Drill bits vary in their design and construction so that different materials can be drilled efficiently.
Most general purpose twist drills are designed to bore a variety of materials well,
but no single material most efficiently. The differences most effecting performance are the design of the cutting tip,
flute shape and material they are made from.
The biggest single factor effecting longevity of a drill bit is heat. When sufficient heat is generated at the cutting
edges of a drill bit, the edges deform and the bit becomes dull or "burned". A burned drill bit has had the temper of
the material negatively effected and renders the bit nearly useless without extensive re-grinding. If enough heat is
generated to melt the material being drilled, a build up can occur on the tip and prevent efficient drilling as well.
The amount of heat generated at the tip while drilling is effected by the material being drilled (hardness and melting
point), the speed of the drill (RPM) and the rate at which the drill bit is being fed into the material (feed rate).
The use of cutting fluids dissipates heat away from the cutting edges and is recommended on hard drilling operations
and some materials with low melting points.

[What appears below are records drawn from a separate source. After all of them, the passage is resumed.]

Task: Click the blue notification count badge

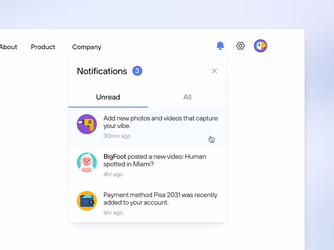Action: (x=137, y=71)
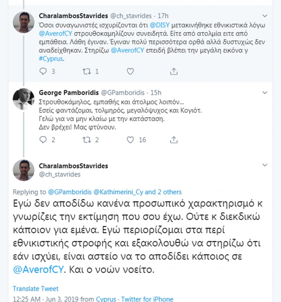Retweet George Pamboridis's tweet

coord(86,140)
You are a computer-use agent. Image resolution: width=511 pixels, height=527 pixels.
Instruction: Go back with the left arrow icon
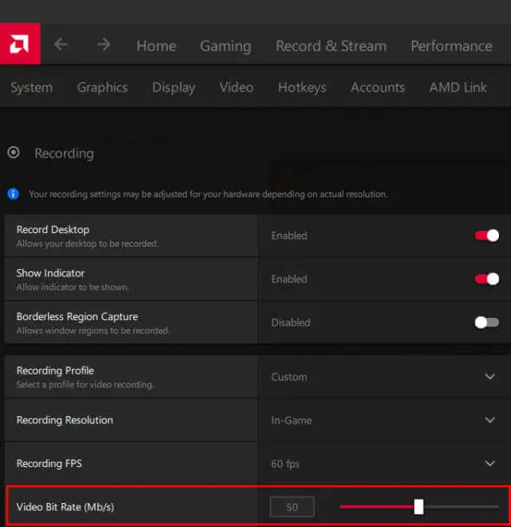tap(61, 45)
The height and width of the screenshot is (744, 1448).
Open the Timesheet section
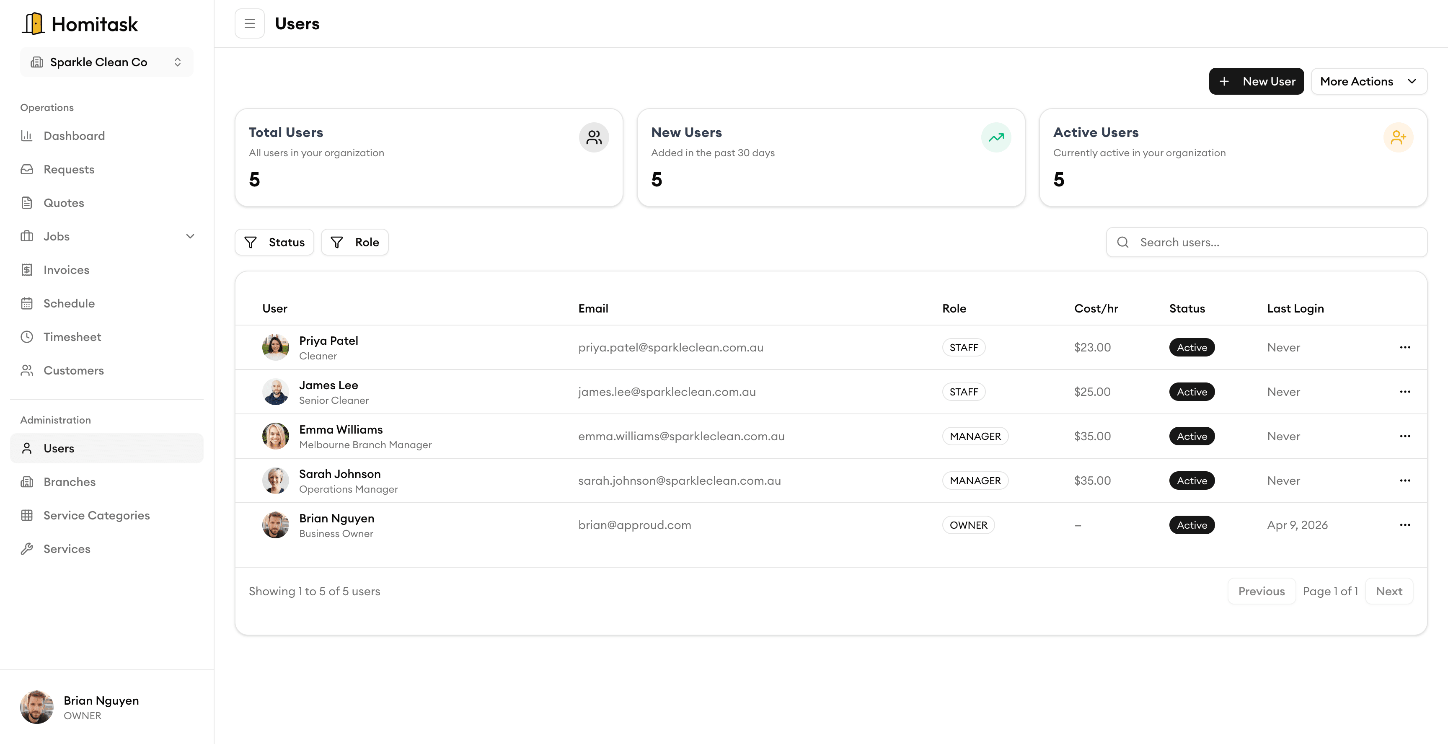tap(73, 337)
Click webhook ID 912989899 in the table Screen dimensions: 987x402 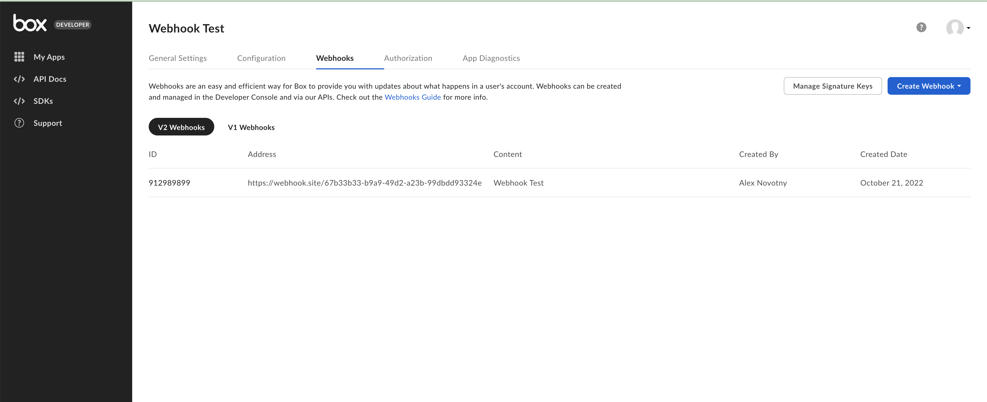[x=169, y=183]
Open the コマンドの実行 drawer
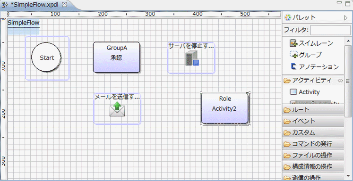 click(x=313, y=144)
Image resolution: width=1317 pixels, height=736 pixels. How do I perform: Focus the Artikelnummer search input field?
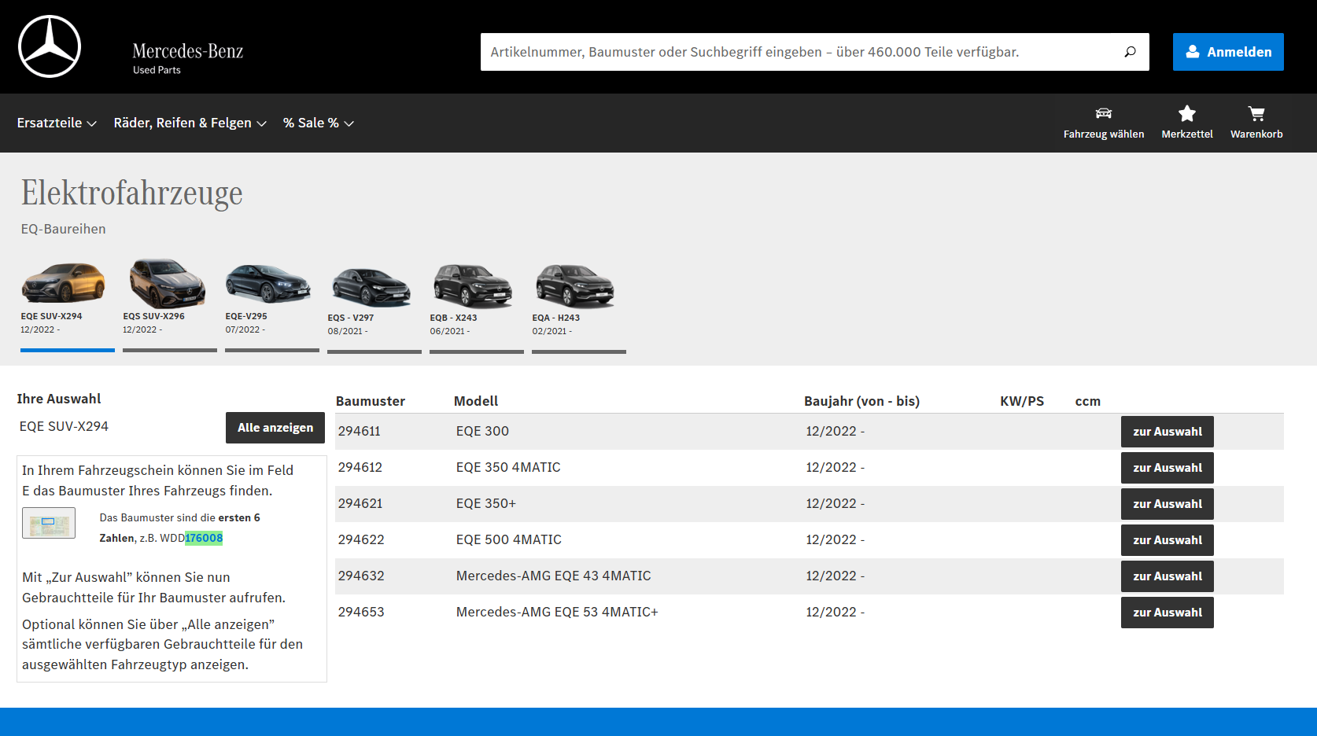coord(799,52)
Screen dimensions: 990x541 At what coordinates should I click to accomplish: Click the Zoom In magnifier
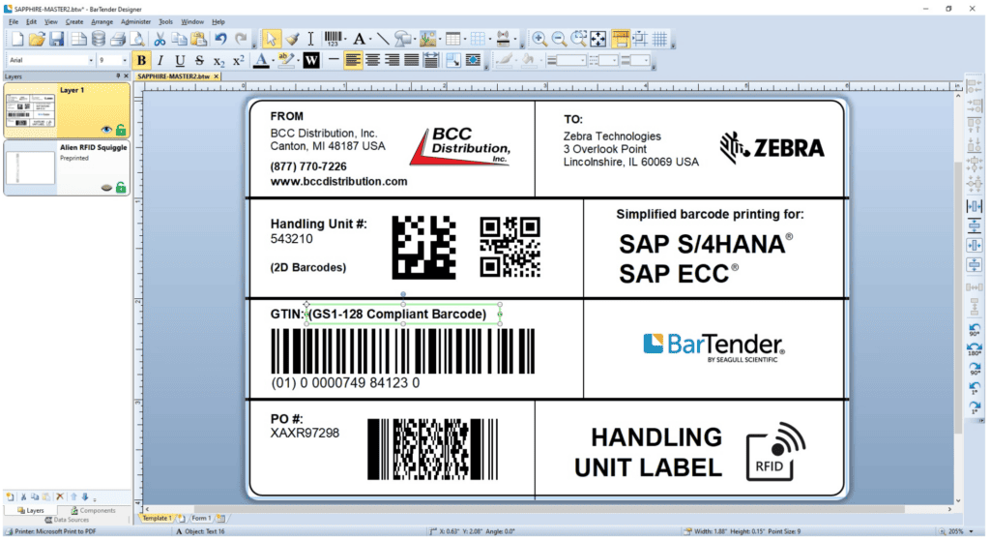coord(539,39)
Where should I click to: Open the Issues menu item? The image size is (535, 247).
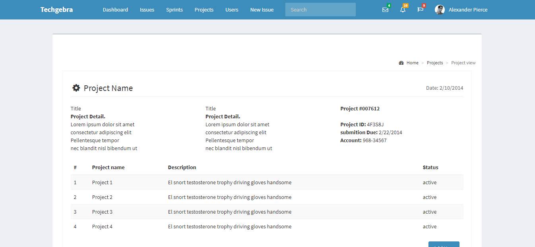(147, 10)
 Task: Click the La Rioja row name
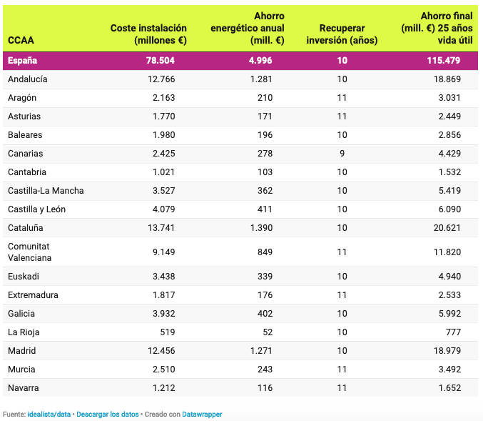[23, 332]
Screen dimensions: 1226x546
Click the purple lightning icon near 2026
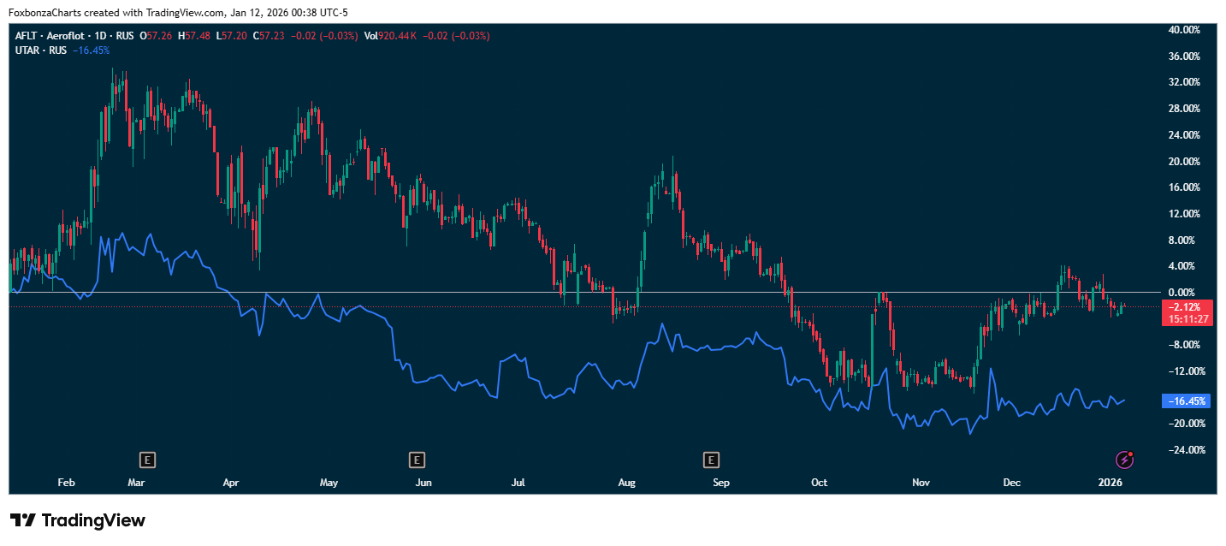click(1125, 460)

Typical twist drill bits have either a 118º or 135º angle ground at the tip. The 118º tip provides for
more cutting surface and is best suited for softer materials (wood, plastic, aluminumˇ). This greater cutting surface
allows for more material to be cut with each revolution providing faster drilling. The 135º tip allows less
cutting edge surface, but permits more efficient drilling of harder materials (steel, stainless steel). Given the same
conditions (material, RPM and feed rate) the 118º point will produce more heat than the 135º.
The flutes of a twist drill exist to remove the drilled material (chips) as the bit cuts and progresses. If the material
is not removed, heat will build up faster and the bore will become clogged. Flutes vary in depth, angle and shape.
The more chips that can be cleared of the bore the more efficient the drill bit can operate.
Drill bits are produced from different kinds of material primarily varying in hardness. Most common is High Speed
Steel (HS). This material is of sufficient hardness for most drilling operations. To drill harder materials
(stainless steel) the drill bit needs to be harder for extended life and higher heat tolerance. Cobalt steel and
carbide steel are examples of materials harder than HS. Drill bits may also be coated to extended life, reduce heat
build up and discourage corrosion. Common examples are Black oxide coated, Titanium coated and Cobalt plated.